Deep Learning of Binary Hash Codes for Fast Image Retrieval (CVPR 2015)
Code: https://github.com/kevinlin311tw/caffe-cvprw15/blob/master/analysis/precision.m#L30-L55
buffer_yes = zeros(K,1);
buffer_total = zeros(K,1);
total_relevant = 0;
for j = 1:K
retrieval_label = trn_label(y2(j));
if (query_label==retrieval_label)
buffer_yes(j,1) = 1;
total_relevant = total_relevant + 1;
end
buffer_total(j,1) = 1;
end
% compute precision
P = cumsum(buffer_yes) ./ Ns';
if (sum(buffer_yes) == 0)
AP(i) = 0;
else
AP(i) = sum(P.*buffer_yes) / sum(buffer_yes);
end
Here the divider is sum(buffer_yes) which is number of the relative documents in the returned list of size k, not min(k, number of relevant documents).
"Supervised Learning of Semantics-Preserving Deep Hashing" (TPAMI 2017)
Code: https://github.com/kevinlin311tw/Caffe-DeepBinaryCode/blob/master/analysis/precision.m
Code is the same as in the previouse paper.
Learning Compact Binary Descriptors with Unsupervised Deep Neural Networks (CVPR 2016)

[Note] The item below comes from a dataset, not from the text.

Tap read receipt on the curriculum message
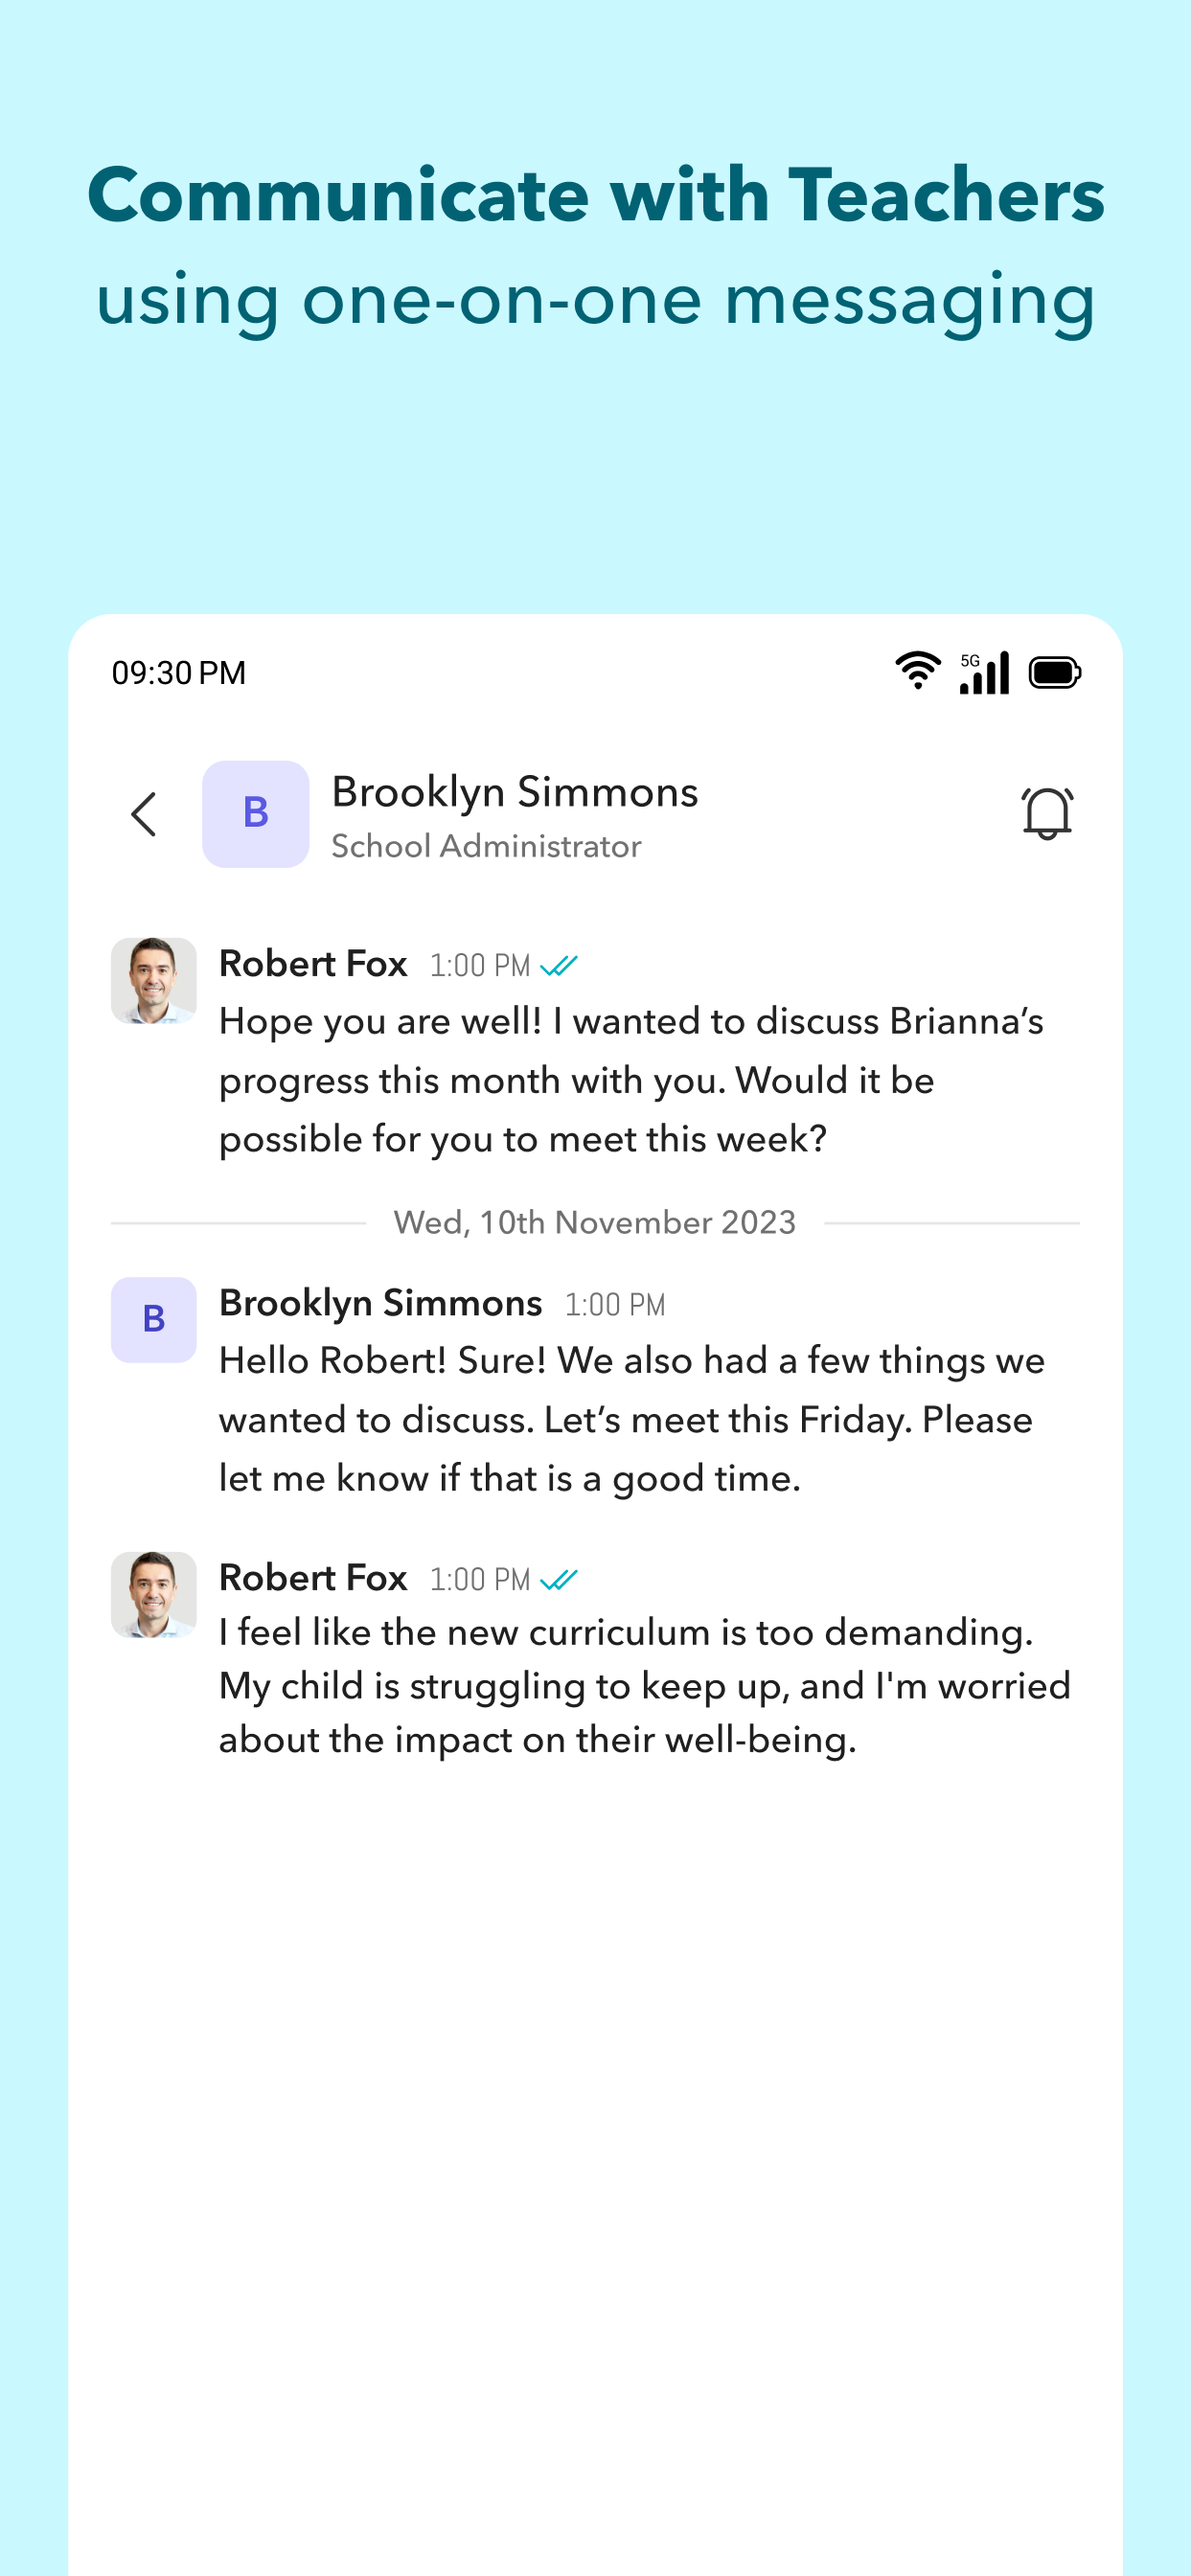 coord(559,1580)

Same code: https://github.com/kevinlin311tw/cvpr16-deepbit/blob/master/analysis/precision.m#L32-L55
Am I missing something? Is the code in the papers above correct? Why it does not coincide with https://github.com/benhamner/Metrics/blob/master/Python/ml_metrics/average_precision.py#L25-L39 ?
Update
I found this closed issue, referring the same problem: https://github.com/thuml/HashNet/issues/2
Is claim the following claim correct?
AP is a ranking metric. If the top 2 retrievals in the ranked list are relevant (and only the top 2), AP is 100%. You're talking about Recall, which in this case is indeed 0.2%.
From my understanding, if we treat AP as area under PR curve, the claim above is not correct.
P.S. I was in doubt if this should go to Cross Validated or to StackOverflow. If you think that it is better to place it to Cross Validated I don't mind. My reasoning was that it is not a theoretical question, but implementation one with reference to actual code.